::: EXTRACTED DATA :::

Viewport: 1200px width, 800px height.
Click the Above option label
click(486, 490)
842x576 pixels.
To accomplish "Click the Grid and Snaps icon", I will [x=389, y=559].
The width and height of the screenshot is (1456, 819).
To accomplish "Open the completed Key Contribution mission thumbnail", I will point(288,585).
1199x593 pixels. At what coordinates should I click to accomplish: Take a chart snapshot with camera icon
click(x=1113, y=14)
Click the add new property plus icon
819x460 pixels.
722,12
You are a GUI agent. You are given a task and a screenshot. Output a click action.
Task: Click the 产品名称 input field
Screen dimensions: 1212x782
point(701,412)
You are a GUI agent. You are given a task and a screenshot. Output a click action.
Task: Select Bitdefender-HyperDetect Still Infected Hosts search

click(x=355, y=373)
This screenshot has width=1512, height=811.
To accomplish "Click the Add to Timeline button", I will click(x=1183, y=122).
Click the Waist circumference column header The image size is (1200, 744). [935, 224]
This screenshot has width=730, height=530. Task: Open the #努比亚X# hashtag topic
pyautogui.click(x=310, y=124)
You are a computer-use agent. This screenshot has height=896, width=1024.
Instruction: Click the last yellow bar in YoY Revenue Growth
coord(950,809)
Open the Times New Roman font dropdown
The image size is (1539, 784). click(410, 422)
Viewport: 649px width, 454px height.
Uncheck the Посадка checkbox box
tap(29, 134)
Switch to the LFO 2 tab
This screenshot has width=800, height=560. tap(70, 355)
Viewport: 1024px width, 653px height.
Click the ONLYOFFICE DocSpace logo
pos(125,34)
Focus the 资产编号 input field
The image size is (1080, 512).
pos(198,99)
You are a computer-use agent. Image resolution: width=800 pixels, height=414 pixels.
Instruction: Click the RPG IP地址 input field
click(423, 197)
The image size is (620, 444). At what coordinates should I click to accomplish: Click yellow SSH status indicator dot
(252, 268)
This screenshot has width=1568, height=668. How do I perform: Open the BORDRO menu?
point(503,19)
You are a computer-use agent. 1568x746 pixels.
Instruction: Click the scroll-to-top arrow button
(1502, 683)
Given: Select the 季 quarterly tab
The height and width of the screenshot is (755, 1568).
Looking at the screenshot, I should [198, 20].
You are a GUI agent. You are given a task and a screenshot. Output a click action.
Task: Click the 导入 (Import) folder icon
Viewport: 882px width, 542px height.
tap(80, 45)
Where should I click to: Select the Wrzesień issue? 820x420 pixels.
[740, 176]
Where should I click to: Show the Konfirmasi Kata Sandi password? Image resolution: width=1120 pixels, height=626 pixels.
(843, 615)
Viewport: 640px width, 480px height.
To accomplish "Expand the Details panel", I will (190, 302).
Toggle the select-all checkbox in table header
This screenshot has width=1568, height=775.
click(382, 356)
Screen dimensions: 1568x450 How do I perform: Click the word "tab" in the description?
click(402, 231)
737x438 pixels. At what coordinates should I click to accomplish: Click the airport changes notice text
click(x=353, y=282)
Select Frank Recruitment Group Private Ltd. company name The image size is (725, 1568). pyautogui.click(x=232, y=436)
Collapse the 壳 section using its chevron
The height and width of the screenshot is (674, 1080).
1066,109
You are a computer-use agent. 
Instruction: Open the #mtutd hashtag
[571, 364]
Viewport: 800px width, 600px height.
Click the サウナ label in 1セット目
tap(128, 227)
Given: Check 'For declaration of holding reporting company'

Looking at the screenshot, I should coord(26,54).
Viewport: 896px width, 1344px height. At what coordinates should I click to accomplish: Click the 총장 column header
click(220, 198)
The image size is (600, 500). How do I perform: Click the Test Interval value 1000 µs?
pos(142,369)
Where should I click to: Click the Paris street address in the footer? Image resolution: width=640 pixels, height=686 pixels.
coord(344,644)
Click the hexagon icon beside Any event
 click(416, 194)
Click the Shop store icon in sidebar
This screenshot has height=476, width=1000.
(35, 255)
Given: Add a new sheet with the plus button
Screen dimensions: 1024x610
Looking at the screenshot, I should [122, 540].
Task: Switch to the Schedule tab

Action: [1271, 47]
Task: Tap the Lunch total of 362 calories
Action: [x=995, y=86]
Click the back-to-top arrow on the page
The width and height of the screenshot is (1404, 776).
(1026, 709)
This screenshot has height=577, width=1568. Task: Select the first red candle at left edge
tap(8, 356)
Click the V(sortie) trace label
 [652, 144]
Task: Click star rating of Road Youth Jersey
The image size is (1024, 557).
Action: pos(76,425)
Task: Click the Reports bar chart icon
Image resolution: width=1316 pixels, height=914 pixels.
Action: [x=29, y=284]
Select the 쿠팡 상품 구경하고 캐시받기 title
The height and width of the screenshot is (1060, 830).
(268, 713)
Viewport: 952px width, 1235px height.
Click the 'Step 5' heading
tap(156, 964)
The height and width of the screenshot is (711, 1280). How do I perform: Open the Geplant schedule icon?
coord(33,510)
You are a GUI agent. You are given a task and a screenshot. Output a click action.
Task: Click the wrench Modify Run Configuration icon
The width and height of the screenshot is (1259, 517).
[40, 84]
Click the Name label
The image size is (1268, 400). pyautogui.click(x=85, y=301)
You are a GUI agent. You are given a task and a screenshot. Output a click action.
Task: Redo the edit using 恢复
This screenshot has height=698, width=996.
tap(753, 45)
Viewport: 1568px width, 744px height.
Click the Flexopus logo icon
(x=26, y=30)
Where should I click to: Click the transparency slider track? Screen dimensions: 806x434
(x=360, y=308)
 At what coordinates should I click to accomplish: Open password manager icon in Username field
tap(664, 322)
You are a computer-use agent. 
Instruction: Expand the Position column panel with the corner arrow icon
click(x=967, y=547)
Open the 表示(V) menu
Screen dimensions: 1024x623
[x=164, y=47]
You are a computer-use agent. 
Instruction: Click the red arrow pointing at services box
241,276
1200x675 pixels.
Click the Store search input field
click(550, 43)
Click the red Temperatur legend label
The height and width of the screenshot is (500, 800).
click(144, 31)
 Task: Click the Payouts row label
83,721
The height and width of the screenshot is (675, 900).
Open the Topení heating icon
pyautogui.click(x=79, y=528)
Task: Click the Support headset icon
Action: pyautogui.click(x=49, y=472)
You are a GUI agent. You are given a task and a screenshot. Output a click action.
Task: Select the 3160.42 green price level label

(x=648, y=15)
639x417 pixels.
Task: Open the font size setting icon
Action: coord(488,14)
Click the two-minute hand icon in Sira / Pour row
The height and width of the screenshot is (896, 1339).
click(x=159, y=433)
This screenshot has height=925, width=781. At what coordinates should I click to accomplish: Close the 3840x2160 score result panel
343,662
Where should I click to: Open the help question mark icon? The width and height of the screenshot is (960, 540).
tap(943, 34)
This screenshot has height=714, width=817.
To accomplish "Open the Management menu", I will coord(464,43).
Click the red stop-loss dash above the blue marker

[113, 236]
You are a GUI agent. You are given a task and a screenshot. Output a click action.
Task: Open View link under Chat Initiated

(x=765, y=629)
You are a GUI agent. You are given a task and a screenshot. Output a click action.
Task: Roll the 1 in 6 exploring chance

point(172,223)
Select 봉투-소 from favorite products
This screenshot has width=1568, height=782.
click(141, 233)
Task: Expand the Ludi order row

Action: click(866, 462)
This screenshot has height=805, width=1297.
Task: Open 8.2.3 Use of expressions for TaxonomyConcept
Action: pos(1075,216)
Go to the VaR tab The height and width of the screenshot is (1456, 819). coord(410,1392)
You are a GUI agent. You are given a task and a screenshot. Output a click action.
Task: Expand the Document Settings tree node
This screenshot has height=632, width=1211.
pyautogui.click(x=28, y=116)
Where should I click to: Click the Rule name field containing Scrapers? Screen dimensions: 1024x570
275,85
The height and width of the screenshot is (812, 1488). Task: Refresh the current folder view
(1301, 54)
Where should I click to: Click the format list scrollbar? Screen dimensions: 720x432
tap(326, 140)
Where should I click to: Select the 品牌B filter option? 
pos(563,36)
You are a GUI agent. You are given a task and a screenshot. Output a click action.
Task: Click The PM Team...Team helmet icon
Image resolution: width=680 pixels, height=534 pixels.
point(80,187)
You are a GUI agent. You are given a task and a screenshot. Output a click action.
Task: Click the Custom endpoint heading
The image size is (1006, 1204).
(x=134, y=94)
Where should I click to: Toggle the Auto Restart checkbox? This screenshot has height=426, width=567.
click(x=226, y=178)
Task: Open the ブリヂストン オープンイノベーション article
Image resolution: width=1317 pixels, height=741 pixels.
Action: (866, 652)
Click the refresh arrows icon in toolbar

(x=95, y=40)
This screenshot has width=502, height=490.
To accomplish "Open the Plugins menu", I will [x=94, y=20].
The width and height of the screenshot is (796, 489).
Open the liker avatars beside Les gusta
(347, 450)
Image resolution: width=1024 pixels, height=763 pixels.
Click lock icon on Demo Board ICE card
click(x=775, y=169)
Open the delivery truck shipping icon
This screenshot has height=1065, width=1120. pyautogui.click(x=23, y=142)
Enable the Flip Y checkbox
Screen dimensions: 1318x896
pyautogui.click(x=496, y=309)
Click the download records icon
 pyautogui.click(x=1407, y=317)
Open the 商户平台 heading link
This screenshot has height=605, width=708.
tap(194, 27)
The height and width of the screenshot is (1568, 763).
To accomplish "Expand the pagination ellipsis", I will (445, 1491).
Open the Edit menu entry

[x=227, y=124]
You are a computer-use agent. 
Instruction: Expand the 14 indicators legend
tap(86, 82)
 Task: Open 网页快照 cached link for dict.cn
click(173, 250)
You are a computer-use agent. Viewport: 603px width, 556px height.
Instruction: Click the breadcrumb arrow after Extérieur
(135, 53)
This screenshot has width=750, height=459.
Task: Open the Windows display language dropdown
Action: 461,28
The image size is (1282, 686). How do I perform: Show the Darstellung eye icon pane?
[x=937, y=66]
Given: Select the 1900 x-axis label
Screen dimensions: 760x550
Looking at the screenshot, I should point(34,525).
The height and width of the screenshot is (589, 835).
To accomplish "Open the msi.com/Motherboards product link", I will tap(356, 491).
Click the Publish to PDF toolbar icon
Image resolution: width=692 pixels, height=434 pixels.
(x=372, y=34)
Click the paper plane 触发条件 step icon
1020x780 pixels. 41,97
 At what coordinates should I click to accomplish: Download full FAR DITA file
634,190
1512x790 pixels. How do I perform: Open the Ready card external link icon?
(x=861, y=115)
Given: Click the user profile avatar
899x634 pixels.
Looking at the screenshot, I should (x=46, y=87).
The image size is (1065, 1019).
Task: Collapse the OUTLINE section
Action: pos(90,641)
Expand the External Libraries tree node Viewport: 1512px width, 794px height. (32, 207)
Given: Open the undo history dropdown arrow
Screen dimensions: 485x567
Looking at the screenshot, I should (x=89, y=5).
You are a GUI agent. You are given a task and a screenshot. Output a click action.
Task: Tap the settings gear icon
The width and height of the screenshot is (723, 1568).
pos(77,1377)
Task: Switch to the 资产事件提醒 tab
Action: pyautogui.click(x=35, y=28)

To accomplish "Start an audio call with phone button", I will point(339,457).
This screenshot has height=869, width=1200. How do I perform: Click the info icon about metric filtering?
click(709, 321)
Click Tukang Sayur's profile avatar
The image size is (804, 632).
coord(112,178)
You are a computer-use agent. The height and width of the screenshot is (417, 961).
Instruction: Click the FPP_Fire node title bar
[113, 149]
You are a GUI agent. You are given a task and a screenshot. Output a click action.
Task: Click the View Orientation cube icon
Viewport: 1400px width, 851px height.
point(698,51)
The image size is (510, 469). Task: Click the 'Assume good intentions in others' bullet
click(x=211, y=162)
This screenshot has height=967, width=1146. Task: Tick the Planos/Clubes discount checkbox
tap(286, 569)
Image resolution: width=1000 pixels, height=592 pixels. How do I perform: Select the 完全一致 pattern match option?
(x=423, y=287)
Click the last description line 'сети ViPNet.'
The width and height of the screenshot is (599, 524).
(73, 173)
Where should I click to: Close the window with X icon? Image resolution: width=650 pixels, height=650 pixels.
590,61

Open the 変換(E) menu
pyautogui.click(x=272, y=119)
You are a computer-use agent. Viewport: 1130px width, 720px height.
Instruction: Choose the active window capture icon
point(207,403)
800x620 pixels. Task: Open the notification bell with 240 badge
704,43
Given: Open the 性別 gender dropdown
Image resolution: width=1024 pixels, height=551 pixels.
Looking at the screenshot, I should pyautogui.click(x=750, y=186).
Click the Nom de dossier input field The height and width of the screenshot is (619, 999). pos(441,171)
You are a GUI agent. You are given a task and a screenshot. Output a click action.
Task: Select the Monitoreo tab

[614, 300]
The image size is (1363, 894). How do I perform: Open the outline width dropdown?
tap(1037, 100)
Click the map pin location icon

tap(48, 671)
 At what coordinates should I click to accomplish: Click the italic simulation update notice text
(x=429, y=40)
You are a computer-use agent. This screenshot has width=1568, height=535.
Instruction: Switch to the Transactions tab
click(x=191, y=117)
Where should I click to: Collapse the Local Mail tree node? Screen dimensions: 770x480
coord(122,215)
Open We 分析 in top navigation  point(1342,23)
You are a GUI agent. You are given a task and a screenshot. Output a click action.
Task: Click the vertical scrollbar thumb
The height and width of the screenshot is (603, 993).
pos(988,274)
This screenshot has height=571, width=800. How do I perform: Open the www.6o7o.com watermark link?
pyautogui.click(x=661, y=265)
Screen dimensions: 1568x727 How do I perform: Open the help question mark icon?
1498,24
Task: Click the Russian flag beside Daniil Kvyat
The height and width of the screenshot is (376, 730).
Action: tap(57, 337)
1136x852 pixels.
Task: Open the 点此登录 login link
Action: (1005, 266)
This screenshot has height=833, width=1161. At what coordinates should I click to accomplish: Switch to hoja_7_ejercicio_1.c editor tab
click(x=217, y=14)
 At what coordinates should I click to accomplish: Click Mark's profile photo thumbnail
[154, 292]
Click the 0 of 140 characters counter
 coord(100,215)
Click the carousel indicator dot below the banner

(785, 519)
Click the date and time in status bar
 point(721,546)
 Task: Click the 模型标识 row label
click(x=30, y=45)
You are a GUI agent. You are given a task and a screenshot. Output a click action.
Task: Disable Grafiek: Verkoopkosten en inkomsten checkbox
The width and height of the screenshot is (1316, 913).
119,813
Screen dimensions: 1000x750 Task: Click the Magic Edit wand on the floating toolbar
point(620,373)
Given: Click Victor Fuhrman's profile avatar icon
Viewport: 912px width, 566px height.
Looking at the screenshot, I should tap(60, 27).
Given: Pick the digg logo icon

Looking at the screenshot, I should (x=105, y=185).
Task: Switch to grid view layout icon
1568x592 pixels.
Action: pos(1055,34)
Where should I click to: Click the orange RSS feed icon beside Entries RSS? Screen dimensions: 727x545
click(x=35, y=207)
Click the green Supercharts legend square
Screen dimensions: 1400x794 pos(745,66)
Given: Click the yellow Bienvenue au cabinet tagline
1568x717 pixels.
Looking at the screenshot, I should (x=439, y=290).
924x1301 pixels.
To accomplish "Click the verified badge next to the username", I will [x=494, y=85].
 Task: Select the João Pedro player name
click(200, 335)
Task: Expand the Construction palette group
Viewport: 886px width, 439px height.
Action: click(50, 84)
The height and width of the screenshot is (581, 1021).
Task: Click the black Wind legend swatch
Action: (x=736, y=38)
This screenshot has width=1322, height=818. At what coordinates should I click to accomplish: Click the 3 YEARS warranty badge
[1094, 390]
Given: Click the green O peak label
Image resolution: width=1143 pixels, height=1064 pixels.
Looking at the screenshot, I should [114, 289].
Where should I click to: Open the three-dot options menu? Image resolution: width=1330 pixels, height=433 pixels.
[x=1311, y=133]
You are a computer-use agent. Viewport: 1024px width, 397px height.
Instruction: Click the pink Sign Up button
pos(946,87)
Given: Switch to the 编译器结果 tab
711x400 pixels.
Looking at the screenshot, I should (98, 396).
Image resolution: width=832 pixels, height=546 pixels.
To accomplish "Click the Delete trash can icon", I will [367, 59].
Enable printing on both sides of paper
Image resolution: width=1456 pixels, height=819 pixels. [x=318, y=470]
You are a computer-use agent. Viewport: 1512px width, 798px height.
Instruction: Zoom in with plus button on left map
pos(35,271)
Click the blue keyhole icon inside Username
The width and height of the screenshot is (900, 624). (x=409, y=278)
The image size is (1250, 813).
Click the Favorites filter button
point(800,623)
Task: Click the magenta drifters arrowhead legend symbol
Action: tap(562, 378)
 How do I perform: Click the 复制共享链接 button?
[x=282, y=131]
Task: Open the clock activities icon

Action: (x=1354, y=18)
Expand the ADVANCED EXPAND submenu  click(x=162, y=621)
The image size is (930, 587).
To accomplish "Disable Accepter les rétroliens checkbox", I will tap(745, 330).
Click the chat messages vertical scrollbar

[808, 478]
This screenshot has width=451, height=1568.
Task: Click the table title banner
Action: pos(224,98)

:::

● WHAT TO WORK ON:
Write down exactly the line with "The image size is (930, 587).", then each line after it through the end of the data.

● SOLUTION:
The image size is (930, 587).
To accomplish "Disable Accepter les rétroliens checkbox", I will tap(745, 330).
Click the chat messages vertical scrollbar

[808, 478]
This screenshot has width=451, height=1568.
Task: Click the table title banner
Action: pos(224,98)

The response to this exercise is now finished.